(Entries on locating words and elements)
----

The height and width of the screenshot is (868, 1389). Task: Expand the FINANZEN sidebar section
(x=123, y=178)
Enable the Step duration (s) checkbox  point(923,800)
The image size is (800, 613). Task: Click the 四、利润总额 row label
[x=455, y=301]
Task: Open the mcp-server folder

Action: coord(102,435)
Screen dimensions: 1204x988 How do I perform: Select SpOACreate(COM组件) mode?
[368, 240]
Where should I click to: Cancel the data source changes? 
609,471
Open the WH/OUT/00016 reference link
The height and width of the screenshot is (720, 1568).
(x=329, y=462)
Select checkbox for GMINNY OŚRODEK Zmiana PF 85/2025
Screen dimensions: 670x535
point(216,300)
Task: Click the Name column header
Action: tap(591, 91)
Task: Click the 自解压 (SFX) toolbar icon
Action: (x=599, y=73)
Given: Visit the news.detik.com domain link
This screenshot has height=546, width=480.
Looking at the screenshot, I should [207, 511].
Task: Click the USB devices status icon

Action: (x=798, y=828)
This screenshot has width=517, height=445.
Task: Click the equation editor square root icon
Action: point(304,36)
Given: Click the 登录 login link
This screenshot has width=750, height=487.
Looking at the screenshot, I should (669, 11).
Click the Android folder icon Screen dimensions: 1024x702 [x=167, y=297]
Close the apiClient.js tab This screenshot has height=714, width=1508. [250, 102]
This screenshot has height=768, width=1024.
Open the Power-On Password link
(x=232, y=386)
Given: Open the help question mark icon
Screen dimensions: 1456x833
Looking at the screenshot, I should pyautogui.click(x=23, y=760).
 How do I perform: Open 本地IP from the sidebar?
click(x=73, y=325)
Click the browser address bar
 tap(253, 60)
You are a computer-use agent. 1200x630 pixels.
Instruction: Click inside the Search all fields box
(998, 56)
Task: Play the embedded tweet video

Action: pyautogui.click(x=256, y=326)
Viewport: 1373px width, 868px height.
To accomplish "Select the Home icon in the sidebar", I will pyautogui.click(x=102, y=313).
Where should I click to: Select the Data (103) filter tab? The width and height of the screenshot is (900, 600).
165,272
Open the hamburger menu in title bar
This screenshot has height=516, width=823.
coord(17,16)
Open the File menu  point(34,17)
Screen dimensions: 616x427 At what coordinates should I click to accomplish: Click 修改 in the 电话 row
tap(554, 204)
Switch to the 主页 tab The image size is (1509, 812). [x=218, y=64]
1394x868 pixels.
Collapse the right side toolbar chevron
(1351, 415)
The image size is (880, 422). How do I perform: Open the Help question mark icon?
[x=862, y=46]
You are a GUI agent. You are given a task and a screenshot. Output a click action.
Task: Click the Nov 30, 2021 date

----

### THE EXERCISE
Reproduce all the lines above word for word.

### THE OUTPUT
The height and width of the screenshot is (868, 1389). Task: Expand the FINANZEN sidebar section
(x=123, y=178)
Enable the Step duration (s) checkbox  point(923,800)
The image size is (800, 613). Task: Click the 四、利润总额 row label
[x=455, y=301]
Task: Open the mcp-server folder

Action: coord(102,435)
Screen dimensions: 1204x988 How do I perform: Select SpOACreate(COM组件) mode?
[368, 240]
Where should I click to: Cancel the data source changes? 
609,471
Open the WH/OUT/00016 reference link
The height and width of the screenshot is (720, 1568).
(x=329, y=462)
Select checkbox for GMINNY OŚRODEK Zmiana PF 85/2025
Screen dimensions: 670x535
point(216,300)
Task: Click the Name column header
Action: tap(591, 91)
Task: Click the 自解压 (SFX) toolbar icon
Action: (x=599, y=73)
Given: Visit the news.detik.com domain link
This screenshot has height=546, width=480.
Looking at the screenshot, I should [207, 511].
Task: Click the USB devices status icon

Action: (x=798, y=828)
This screenshot has width=517, height=445.
Task: Click the equation editor square root icon
Action: point(304,36)
Given: Click the 登录 login link
This screenshot has width=750, height=487.
Looking at the screenshot, I should (669, 11).
Click the Android folder icon Screen dimensions: 1024x702 [x=167, y=297]
Close the apiClient.js tab This screenshot has height=714, width=1508. [250, 102]
This screenshot has height=768, width=1024.
Open the Power-On Password link
(x=232, y=386)
Given: Open the help question mark icon
Screen dimensions: 1456x833
Looking at the screenshot, I should pyautogui.click(x=23, y=760).
 How do I perform: Open 本地IP from the sidebar?
click(x=73, y=325)
Click the browser address bar
 tap(253, 60)
You are a computer-use agent. 1200x630 pixels.
Instruction: Click inside the Search all fields box
(998, 56)
Task: Play the embedded tweet video

Action: pyautogui.click(x=256, y=326)
Viewport: 1373px width, 868px height.
To accomplish "Select the Home icon in the sidebar", I will pyautogui.click(x=102, y=313).
Where should I click to: Select the Data (103) filter tab? The width and height of the screenshot is (900, 600).
165,272
Open the hamburger menu in title bar
This screenshot has height=516, width=823.
coord(17,16)
Open the File menu  point(34,17)
Screen dimensions: 616x427 At what coordinates should I click to accomplish: Click 修改 in the 电话 row
tap(554, 204)
Switch to the 主页 tab The image size is (1509, 812). [x=218, y=64]
1394x868 pixels.
Collapse the right side toolbar chevron
(1351, 415)
The image size is (880, 422). How do I perform: Open the Help question mark icon?
[x=862, y=46]
You are a GUI agent. You are given a task and a screenshot. Output a click action.
Task: Click the Nov 30, 2021 date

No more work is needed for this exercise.